■ TASK REQUIREMENTS ■
After locating the line containing "Given: Play the" in the entries below, please write out that line and the rest through the end exactly. Omit pictures.

■ TASK INPUTS ■
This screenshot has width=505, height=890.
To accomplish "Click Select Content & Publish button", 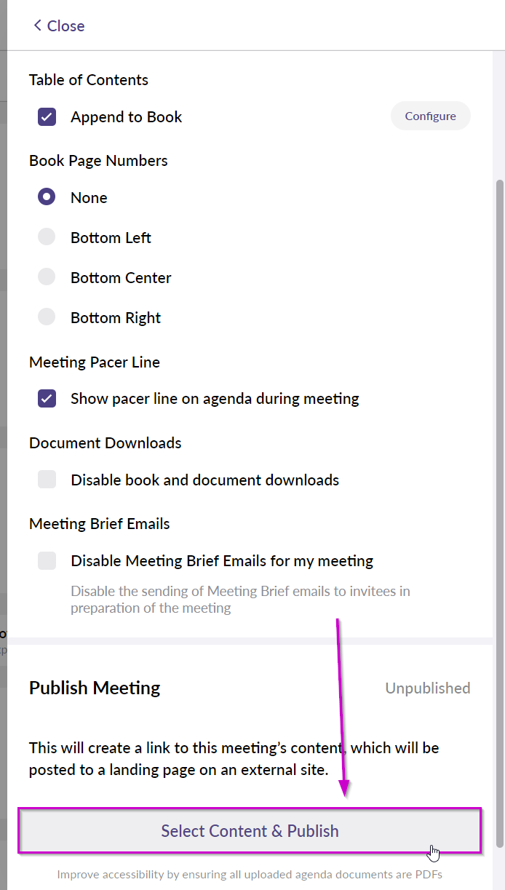I will tap(250, 830).
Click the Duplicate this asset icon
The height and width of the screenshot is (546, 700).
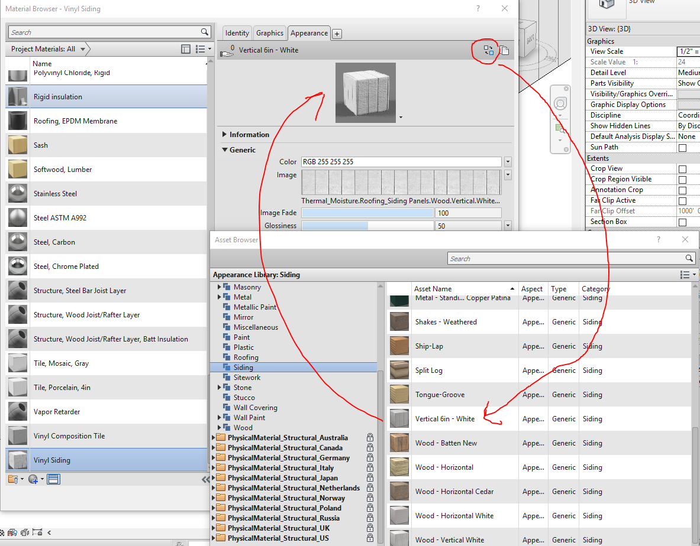(505, 50)
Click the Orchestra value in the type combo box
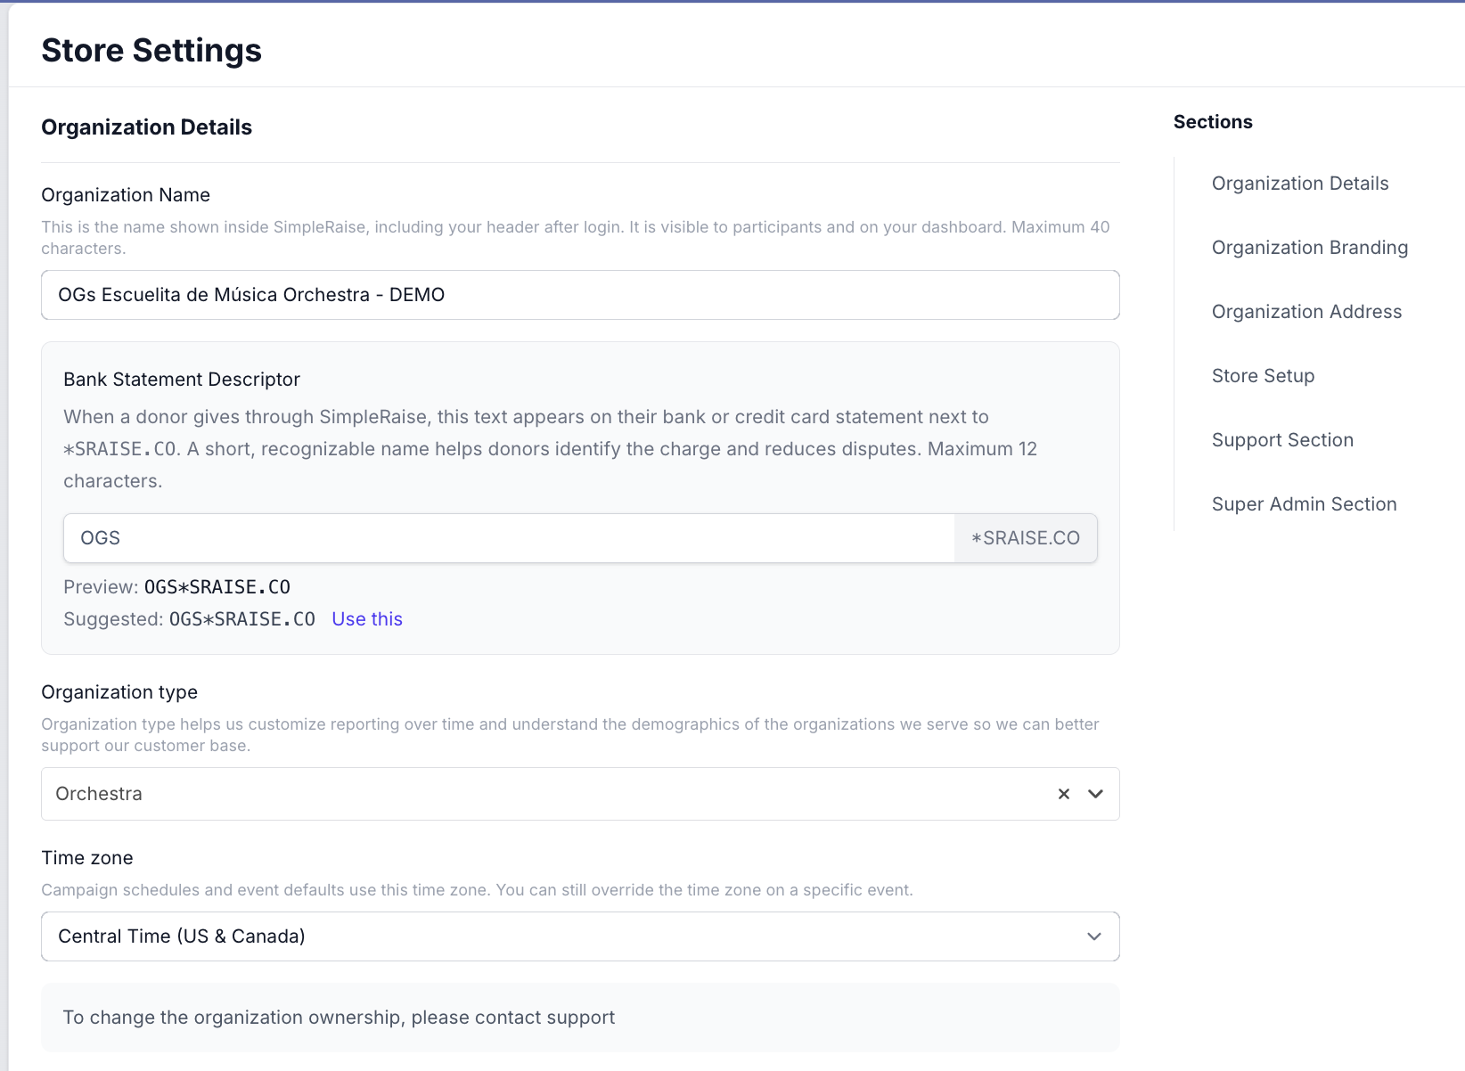The height and width of the screenshot is (1071, 1465). [99, 794]
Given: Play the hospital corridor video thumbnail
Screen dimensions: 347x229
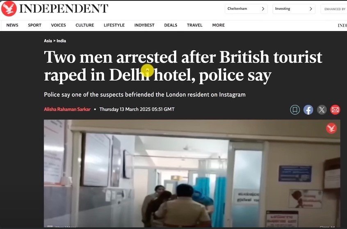Looking at the screenshot, I should [192, 174].
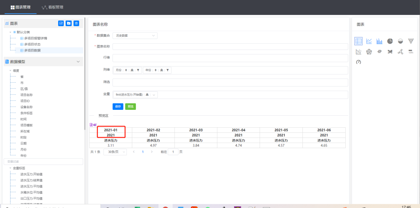The image size is (420, 208).
Task: Click the 图表名称 input field
Action: (230, 47)
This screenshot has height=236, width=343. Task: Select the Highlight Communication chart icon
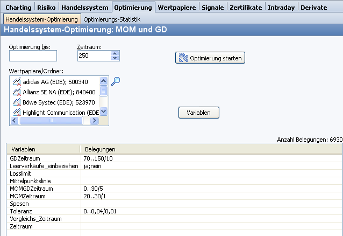pyautogui.click(x=17, y=113)
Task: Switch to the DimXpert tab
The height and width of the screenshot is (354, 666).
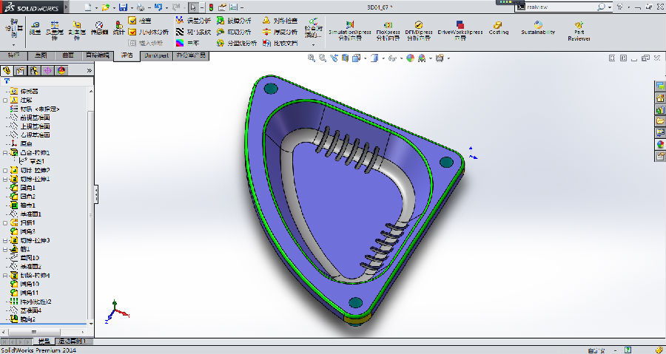Action: point(156,55)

■ YOUR RESPONSE ■
Given: Play the hospital corridor video thumbnail
Screen dimensions: 347x229
Looking at the screenshot, I should [192, 174].
The image size is (420, 208).
Task: Click the 图表名称 input field
Action: (230, 47)
This screenshot has height=236, width=343. Task: Select the Highlight Communication chart icon
pyautogui.click(x=17, y=113)
Task: Switch to the DimXpert tab
The height and width of the screenshot is (354, 666).
Action: point(156,55)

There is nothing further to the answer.